Should users wants something portable that’s not a smartphone app, Garmin’s Nuvi 550 isn’t bound to the road. Designed to guide users anywhere, this speech-enabled GPS device can be taken on off-road journeys by land—on foot or bicycle—or even by sea. The Nuvi 550 has a waterproof compartment for its battery to further protect it on boating excursions. Like Nuvi’s other versions, the 550 also features turn-by-turn directions, voice response, and the “Where Am I?” feature that tells users exactly where they are.
Fun Devices and Toys Make Use of Speech, Too
Not all of the speech-enabled devices you might find under the tree this year have business applications. Some of these new gadgets, gizmos, and doohickeys offer speech in new, fun, and exciting ways that go beyond the conference room or office.
>>> The folks at Hammacher and Schlemmer provide an interactive personal assistant called iTalk, which lets users create reminders that they record in their own voice. Italk asks, Can I help you? and responds to users’ answers. It also responds to certain commands: record reminder, play reminder, today’s reminder, reminder off. Those who are too lazy to turn over in bed can ask the iTtalk what time it is or even what day it is. Though this device has some clear business benefits—it’s so easy to lose track of meetings or dates—the downside is it doesn’t look very portable.

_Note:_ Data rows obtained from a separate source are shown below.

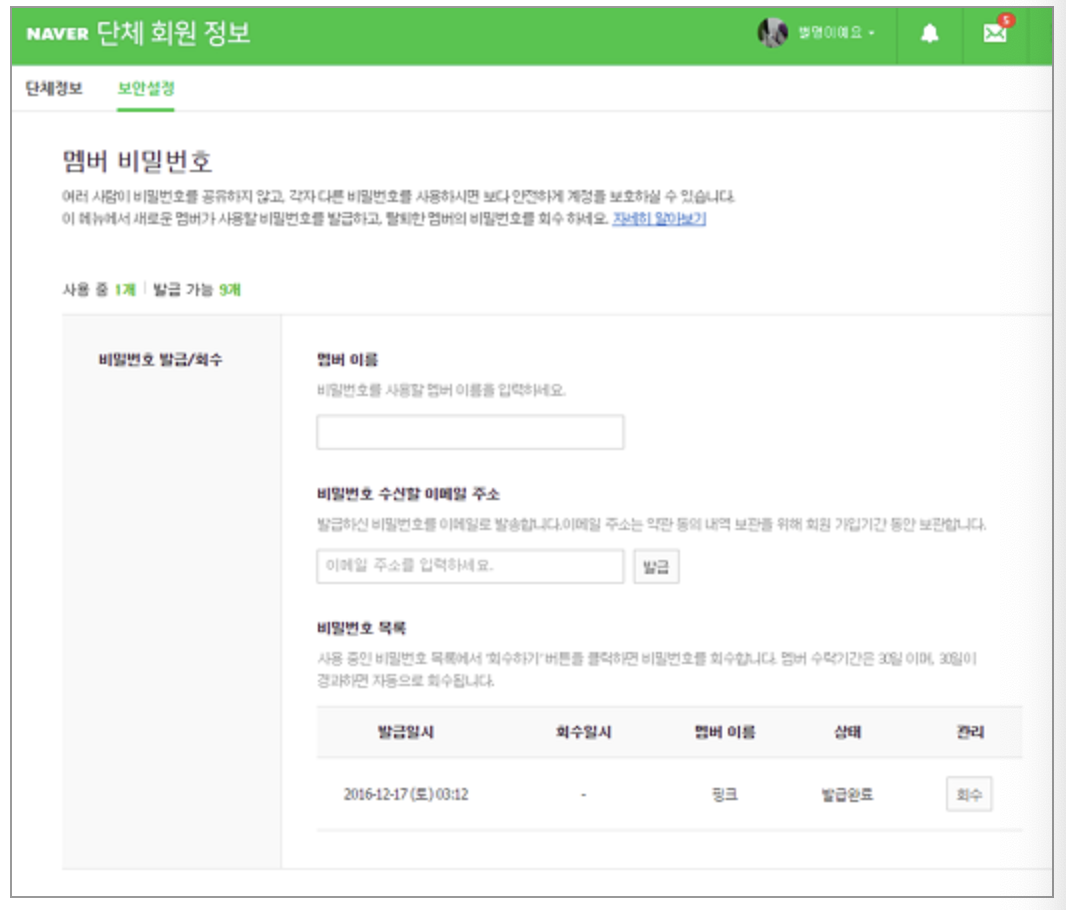Open the notification bell
This screenshot has height=910, width=1066.
click(x=930, y=34)
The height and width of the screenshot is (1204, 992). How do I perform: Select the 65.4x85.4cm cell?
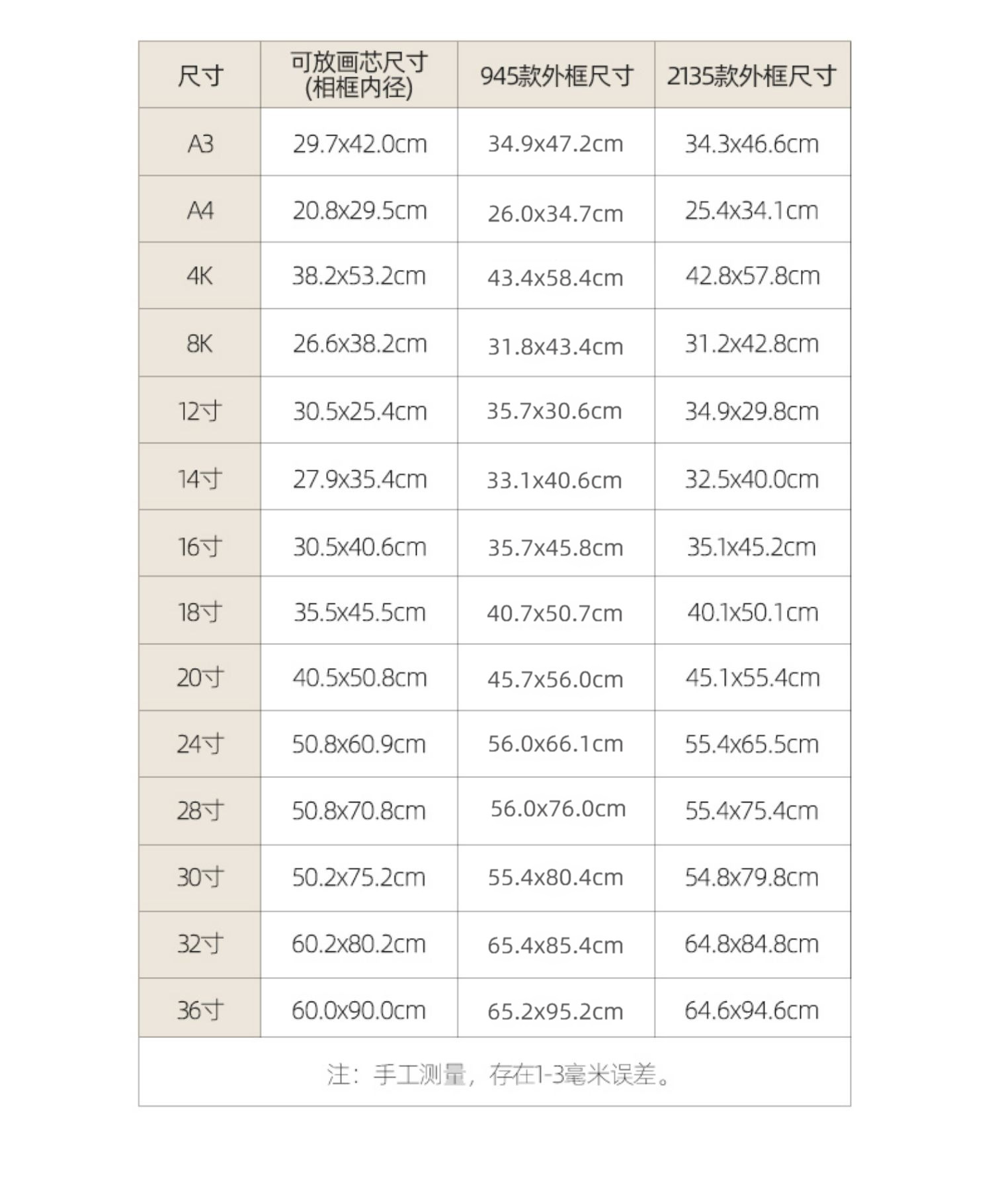pos(556,945)
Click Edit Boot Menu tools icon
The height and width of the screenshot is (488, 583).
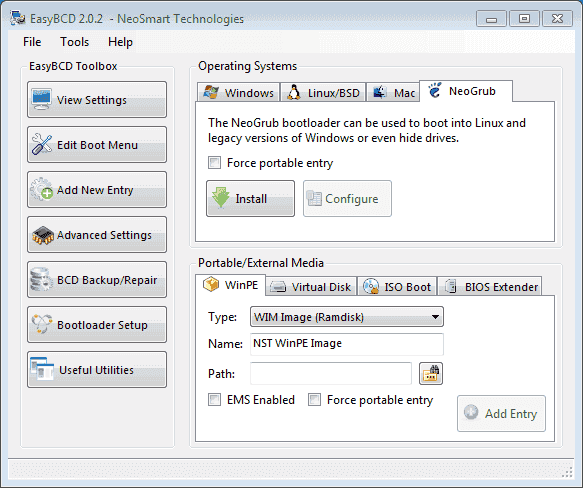[x=42, y=144]
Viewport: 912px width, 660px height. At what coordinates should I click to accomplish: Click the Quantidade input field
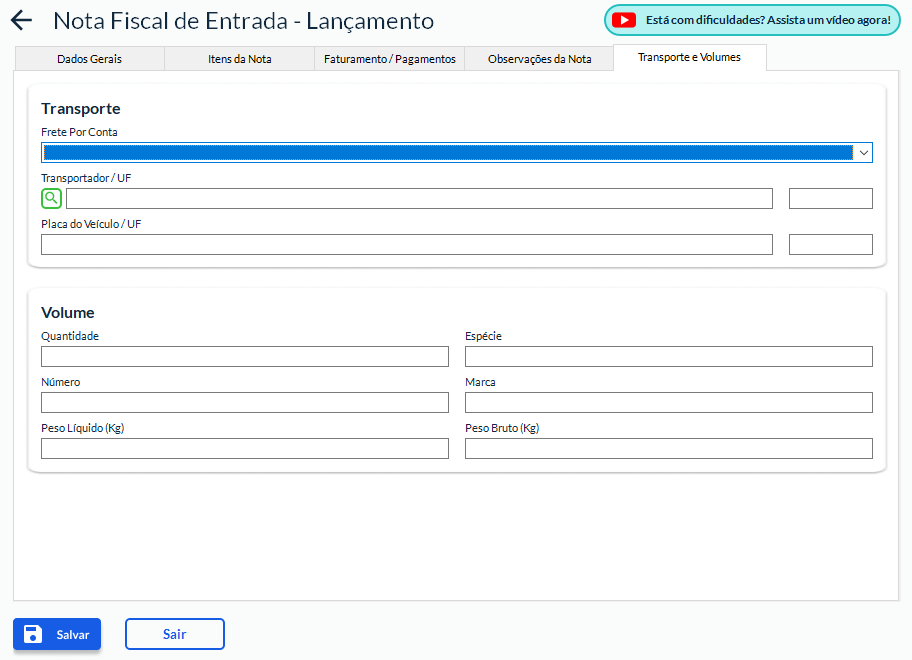point(244,357)
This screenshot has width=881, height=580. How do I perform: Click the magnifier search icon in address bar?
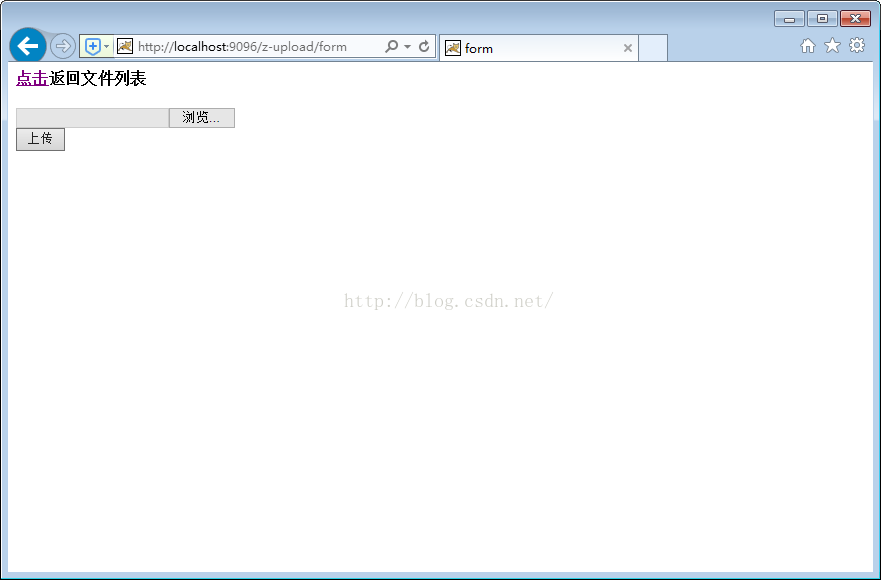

>>> Even a digital thermometer seems outdated in light of the Grill Alert talking remote meat thermometer from Brookstone. A wireless transmitter verbally reports the temperature from the integrated grill thermometer. The device clips to a belt and allows the user to be 300 feet away from whatever he might be cooking.
>>> The Toy Story movie, with all of its sequels, never seems to get old. And for each sequel there’s a new toy with more juiced-up features. This year’s Buzz Lightyear doll not only talks to you, he responds using voice recognition by moving his head and talking.
>>> Biscuit Furreal Friends My Lovin Pup is a virtual pet from Hasbro. Priced at $179.99, Biscuit is a bit more expensive than your usual plush stuffed toy, but it is still a cheaper virtual pet than Paro the robot seal (as seen in the Overheard/Underheard section of our September/October 2010 issue), which sells for $6,000. But Biscuit isn’t supposed to be therapeutic. Instead, Biscuit is an interactive toy that is supposed to mimic a real dog. For example, he answers your voice command to sit up, lie down, or speak. Enabled with speech recognition, Biscuit will also give his paw if prompted by voice command. It’s unfortunate that the kitty version of this toy doesn’t do much but purr and—alternately—hiss at you.
While these toys are a bit on the pricey side, they are a lot cooler (and less creepy) than the Teddy Ruxpins of the 1980s.